I'm glad you liked it! These days I mostly make videos of the presentations I give at the yearly SeaGL conference, but I hope to stop being lazy and to make more at other times of year too :)
This presentation is a very high quality presentation on literate Programming with org-mode and emacs. I had love to see your talk in that conference. Please post a link to the talk, if possible.
Fantastic video! Tonnes of content, reasonable length, entertaining and extremely well produced. I will definitely be adapting some of these methods for my own practice. Thank you!
I daily drive orgmode for agenda and simple lists, but still your video is border line witchcraft magic. (Take that as a compliment! ) Amazing to see in action!!
Killed it! Thing about Emacs and Org is there is always something better and new to learn. Especially from content published few years back, and just when you think there is nothing more to learn about these two....lol. Thanks
That's great, again! Is there any chance you could discuss a bit more around export/dispatch customisation? Ie, having this great document, we'd like probably to publish it on our server (ftp?) where some css-es already are present. Or, perhaps, we have our WordPress blog and we'd like to publish this technical document as a post? Or publish it in confluence? Many thanks in advance. K.

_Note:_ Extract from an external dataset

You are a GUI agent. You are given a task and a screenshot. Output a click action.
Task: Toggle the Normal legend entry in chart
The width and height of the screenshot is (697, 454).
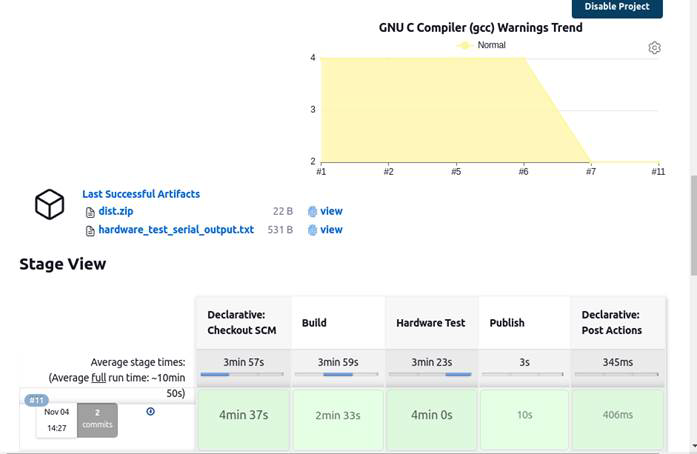(x=481, y=45)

Read The Org: github.com/fniessen/org-html-themes Read The Docs: sphinx-rtd-theme.readthedocs.io/en/latest/installing.html (Need Sphinx which is a python module: www.sphinx-doc.org/en/master/usage/quickstart.html) Git from the Bits Up: ruclips.net/video/MYP56QJpDr4/видео.html
This video was very, very useful to me. I also hope to see more Emacs content in the future. I just have one tiny, pedantic comment: Org is not "a Markdown language." Markdown and org-mode's syntax are two unrelated markup languages that were invented independently around the same time (org-mode in 2003, Markdown in 2004).
Wow, I have been using emacs for years and apparently I still know nothing about it. Thank you very much, I have learned a lot. This video is actually worth to watch multiple times. You are really fast with Emacs. I know you have posted your .emacs files but I still got to ask. Are you still using classical Emacs bindings? Do you have any insights/opinion on how to become more efficient?
Yup, I do indeed use the classic Emacs bindings. One of the things that helps my efficiency is having a good programmable keyboard. I use a Kinesis Advantage 2, which has 6 thumb buttons. This allows me easy access to Control and Meta keys, which makes chording very easy.
Small quibble! Markdown HTML and Org are types of markup languages, not mark down languages. That could cause some confusion for people, especially beginners.
I'd like to, I don't have a ton of ideas for other videos though. One idea I did have though was to do one on common data structures in elisp. I still sometimes struggle with relatively simple stuff like association lists, and quoting, and I bet a lot of other people do too.
@@elspuddo I do find that using python for string and list manipulation on a daily basis causes me to/helps me to forget the elisp ways, so I'd certainly watch that...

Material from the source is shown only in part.